Но так как на самом деле ни за какую безопасность мы не отвечали, находится мы могли где угодно, главное, чтобы в бронежилете и при оружии. Мы со Стеклорезом предпочитали патрулировать в собственном номере, изредка делая вылазки в сторону бассейна. Когда еще доведется в таком роскошном месте пожить?

Но с безопасностью тут и без нас было все нормально. Куча людей, как приезжих, так и местных, патрули с собаками, рамки металлоискателей на всех входах, противотанковые заграждения на подъездах к отелю, для полного комплекта только самих танков в поле видимости не наблюдалось, но я бы не удивился, если бы они стояли на соседней улице или на подземной парковке.

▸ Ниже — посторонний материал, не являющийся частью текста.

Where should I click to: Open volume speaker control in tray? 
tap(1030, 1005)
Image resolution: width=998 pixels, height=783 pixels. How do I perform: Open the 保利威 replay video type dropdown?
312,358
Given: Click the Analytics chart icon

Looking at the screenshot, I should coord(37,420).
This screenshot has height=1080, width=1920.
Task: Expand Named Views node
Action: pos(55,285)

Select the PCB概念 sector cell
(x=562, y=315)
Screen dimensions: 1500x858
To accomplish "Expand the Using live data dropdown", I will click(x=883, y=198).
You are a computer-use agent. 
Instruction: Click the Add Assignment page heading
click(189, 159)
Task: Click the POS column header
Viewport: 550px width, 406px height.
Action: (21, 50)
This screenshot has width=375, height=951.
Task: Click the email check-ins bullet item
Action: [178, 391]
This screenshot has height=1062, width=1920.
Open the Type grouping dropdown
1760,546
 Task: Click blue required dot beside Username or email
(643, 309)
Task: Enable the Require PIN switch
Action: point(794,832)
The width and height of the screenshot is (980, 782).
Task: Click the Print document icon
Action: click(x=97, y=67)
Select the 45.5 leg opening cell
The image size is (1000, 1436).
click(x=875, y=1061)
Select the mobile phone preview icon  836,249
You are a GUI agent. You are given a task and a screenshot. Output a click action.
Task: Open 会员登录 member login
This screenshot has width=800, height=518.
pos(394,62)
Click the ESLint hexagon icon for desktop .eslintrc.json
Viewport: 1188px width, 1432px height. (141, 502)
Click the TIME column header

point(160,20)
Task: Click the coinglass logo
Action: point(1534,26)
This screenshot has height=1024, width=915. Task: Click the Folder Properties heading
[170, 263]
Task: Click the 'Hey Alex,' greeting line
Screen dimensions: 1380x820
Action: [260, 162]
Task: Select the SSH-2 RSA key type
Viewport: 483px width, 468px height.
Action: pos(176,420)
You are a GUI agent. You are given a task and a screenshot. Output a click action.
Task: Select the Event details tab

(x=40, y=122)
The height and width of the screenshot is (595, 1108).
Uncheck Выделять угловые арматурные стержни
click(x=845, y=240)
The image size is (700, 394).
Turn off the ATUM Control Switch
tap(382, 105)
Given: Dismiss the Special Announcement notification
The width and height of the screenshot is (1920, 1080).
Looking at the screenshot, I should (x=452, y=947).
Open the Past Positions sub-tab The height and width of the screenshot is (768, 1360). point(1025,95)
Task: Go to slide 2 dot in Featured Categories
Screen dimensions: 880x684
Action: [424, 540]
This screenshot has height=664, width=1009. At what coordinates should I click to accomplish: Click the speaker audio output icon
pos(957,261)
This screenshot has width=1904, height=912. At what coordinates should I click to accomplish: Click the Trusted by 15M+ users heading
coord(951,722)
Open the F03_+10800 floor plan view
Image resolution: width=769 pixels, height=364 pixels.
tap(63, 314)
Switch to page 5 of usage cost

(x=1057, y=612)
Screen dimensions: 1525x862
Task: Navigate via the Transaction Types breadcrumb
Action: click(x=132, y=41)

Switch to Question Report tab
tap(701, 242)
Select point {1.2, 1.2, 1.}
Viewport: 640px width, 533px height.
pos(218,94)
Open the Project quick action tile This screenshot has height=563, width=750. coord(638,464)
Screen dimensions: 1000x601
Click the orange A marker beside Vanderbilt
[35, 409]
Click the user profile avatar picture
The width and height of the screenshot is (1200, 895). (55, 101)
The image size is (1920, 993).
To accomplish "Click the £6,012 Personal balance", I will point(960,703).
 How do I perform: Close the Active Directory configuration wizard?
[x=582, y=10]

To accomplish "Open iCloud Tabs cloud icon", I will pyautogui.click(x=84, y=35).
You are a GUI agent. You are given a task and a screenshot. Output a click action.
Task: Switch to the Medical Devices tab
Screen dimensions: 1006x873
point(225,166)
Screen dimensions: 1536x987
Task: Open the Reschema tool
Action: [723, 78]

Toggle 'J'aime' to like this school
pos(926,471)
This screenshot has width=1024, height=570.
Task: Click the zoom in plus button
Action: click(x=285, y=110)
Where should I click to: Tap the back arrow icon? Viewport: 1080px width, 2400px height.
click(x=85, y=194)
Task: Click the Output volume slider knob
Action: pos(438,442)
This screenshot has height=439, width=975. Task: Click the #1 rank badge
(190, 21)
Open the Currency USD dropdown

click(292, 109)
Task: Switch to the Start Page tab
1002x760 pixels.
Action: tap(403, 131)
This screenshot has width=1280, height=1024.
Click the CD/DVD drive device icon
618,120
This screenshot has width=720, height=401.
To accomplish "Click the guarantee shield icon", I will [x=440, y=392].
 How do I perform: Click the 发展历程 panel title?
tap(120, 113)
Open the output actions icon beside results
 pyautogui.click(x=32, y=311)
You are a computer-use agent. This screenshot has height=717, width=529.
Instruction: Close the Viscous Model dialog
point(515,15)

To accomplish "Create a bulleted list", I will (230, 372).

Ну и «Рональд Рейган» по-прежнему бултыхался в заливе, одним своим видом внушая надежду и уверенность.

План американцев был прост, как удар топора, и мы все в нем были лишь статистами. Щепками, разлетающимися после каждого удара и валяющимися на земле, если вы позволите мне продолжить метафору с топором. Как мы, гости из далекой и заснеженной России, так и хваленый американский спецназ.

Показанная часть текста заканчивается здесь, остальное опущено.